Record excerpts>
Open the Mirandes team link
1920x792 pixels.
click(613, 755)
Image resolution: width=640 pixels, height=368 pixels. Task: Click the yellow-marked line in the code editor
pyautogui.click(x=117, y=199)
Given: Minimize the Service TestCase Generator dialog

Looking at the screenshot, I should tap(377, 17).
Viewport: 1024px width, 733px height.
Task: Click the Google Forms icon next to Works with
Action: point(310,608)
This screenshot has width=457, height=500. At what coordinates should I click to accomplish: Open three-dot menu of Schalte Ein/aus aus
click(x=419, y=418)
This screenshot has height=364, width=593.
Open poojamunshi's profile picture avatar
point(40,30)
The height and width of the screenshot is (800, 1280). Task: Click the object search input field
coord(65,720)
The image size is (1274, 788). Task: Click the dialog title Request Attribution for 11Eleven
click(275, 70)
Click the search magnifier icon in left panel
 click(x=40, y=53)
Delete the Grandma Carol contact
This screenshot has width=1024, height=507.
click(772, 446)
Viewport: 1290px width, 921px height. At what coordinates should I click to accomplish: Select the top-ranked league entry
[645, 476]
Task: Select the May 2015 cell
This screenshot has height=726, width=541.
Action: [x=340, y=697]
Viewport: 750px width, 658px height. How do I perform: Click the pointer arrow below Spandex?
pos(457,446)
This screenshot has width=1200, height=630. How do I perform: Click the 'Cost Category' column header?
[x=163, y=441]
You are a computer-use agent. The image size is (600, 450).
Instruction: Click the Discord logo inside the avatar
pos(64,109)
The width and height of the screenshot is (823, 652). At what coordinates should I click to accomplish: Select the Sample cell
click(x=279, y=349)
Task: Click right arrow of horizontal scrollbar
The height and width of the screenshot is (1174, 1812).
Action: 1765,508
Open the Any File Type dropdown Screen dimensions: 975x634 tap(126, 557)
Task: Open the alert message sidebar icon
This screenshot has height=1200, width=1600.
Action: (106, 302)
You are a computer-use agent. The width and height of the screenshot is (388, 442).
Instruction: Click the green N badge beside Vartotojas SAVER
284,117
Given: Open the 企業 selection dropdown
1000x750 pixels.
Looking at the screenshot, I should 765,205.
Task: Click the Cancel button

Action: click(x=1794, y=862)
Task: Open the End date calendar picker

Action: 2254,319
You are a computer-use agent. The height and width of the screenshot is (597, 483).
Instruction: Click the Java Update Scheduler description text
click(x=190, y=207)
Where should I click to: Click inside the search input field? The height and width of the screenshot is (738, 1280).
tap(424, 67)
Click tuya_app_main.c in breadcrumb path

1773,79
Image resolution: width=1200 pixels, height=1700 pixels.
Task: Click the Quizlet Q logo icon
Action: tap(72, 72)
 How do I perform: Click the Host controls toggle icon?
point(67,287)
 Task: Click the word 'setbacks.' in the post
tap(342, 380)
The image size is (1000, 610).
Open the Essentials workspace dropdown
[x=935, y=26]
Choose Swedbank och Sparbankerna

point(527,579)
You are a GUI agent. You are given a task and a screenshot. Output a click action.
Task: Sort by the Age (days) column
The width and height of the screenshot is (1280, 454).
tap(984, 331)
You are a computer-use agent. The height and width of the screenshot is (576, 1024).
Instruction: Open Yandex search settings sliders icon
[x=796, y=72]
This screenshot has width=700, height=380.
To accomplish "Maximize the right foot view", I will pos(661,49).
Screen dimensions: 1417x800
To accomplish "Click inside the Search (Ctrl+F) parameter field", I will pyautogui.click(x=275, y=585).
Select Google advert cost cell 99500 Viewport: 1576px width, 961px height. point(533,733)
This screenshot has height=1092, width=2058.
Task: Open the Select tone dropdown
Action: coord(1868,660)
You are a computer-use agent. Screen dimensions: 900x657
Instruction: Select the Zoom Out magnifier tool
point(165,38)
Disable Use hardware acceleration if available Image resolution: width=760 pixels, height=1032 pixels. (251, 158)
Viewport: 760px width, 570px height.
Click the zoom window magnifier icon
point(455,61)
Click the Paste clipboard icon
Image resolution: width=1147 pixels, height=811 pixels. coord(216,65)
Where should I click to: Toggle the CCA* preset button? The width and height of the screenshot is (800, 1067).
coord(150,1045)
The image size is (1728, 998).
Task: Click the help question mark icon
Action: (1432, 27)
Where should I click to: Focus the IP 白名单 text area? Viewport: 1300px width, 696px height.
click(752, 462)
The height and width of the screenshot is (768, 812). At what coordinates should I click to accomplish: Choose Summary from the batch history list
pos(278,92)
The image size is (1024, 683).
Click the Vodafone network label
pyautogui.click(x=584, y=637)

Activity>
Every record must appear in the answer exactly as it does above.

Response to the exercise>
Open the Mirandes team link
1920x792 pixels.
click(613, 755)
Image resolution: width=640 pixels, height=368 pixels. Task: Click the yellow-marked line in the code editor
pyautogui.click(x=117, y=199)
Given: Minimize the Service TestCase Generator dialog

Looking at the screenshot, I should tap(377, 17).
Viewport: 1024px width, 733px height.
Task: Click the Google Forms icon next to Works with
Action: point(310,608)
This screenshot has width=457, height=500. At what coordinates should I click to accomplish: Open three-dot menu of Schalte Ein/aus aus
click(x=419, y=418)
This screenshot has height=364, width=593.
Open poojamunshi's profile picture avatar
point(40,30)
The height and width of the screenshot is (800, 1280). Task: Click the object search input field
coord(65,720)
The image size is (1274, 788). Task: Click the dialog title Request Attribution for 11Eleven
click(275, 70)
Click the search magnifier icon in left panel
 click(x=40, y=53)
Delete the Grandma Carol contact
This screenshot has width=1024, height=507.
click(772, 446)
Viewport: 1290px width, 921px height. At what coordinates should I click to accomplish: Select the top-ranked league entry
[645, 476]
Task: Select the May 2015 cell
This screenshot has height=726, width=541.
Action: [x=340, y=697]
Viewport: 750px width, 658px height. How do I perform: Click the pointer arrow below Spandex?
pos(457,446)
This screenshot has width=1200, height=630. How do I perform: Click the 'Cost Category' column header?
[x=163, y=441]
You are a computer-use agent. The image size is (600, 450).
Instruction: Click the Discord logo inside the avatar
pos(64,109)
The width and height of the screenshot is (823, 652). At what coordinates should I click to accomplish: Select the Sample cell
click(x=279, y=349)
Task: Click right arrow of horizontal scrollbar
The height and width of the screenshot is (1174, 1812).
Action: 1765,508
Open the Any File Type dropdown Screen dimensions: 975x634 tap(126, 557)
Task: Open the alert message sidebar icon
This screenshot has height=1200, width=1600.
Action: (106, 302)
You are a computer-use agent. The width and height of the screenshot is (388, 442).
Instruction: Click the green N badge beside Vartotojas SAVER
284,117
Given: Open the 企業 selection dropdown
1000x750 pixels.
Looking at the screenshot, I should 765,205.
Task: Click the Cancel button

Action: click(x=1794, y=862)
Task: Open the End date calendar picker

Action: 2254,319
You are a computer-use agent. The height and width of the screenshot is (597, 483).
Instruction: Click the Java Update Scheduler description text
click(x=190, y=207)
Where should I click to: Click inside the search input field? The height and width of the screenshot is (738, 1280).
tap(424, 67)
Click tuya_app_main.c in breadcrumb path

1773,79
Image resolution: width=1200 pixels, height=1700 pixels.
Task: Click the Quizlet Q logo icon
Action: tap(72, 72)
 How do I perform: Click the Host controls toggle icon?
point(67,287)
 Task: Click the word 'setbacks.' in the post
tap(342, 380)
The image size is (1000, 610).
Open the Essentials workspace dropdown
[x=935, y=26]
Choose Swedbank och Sparbankerna

point(527,579)
You are a GUI agent. You are given a task and a screenshot. Output a click action.
Task: Sort by the Age (days) column
The width and height of the screenshot is (1280, 454).
tap(984, 331)
You are a computer-use agent. The height and width of the screenshot is (576, 1024).
Instruction: Open Yandex search settings sliders icon
[x=796, y=72]
This screenshot has width=700, height=380.
To accomplish "Maximize the right foot view", I will pos(661,49).
Screen dimensions: 1417x800
To accomplish "Click inside the Search (Ctrl+F) parameter field", I will pyautogui.click(x=275, y=585).
Select Google advert cost cell 99500 Viewport: 1576px width, 961px height. point(533,733)
This screenshot has height=1092, width=2058.
Task: Open the Select tone dropdown
Action: coord(1868,660)
You are a computer-use agent. Screen dimensions: 900x657
Instruction: Select the Zoom Out magnifier tool
point(165,38)
Disable Use hardware acceleration if available Image resolution: width=760 pixels, height=1032 pixels. (251, 158)
Viewport: 760px width, 570px height.
Click the zoom window magnifier icon
point(455,61)
Click the Paste clipboard icon
Image resolution: width=1147 pixels, height=811 pixels. coord(216,65)
Where should I click to: Toggle the CCA* preset button? The width and height of the screenshot is (800, 1067).
coord(150,1045)
The image size is (1728, 998).
Task: Click the help question mark icon
Action: (1432, 27)
Where should I click to: Focus the IP 白名单 text area? Viewport: 1300px width, 696px height.
click(752, 462)
The height and width of the screenshot is (768, 812). At what coordinates should I click to accomplish: Choose Summary from the batch history list
pos(278,92)
The image size is (1024, 683).
Click the Vodafone network label
pyautogui.click(x=584, y=637)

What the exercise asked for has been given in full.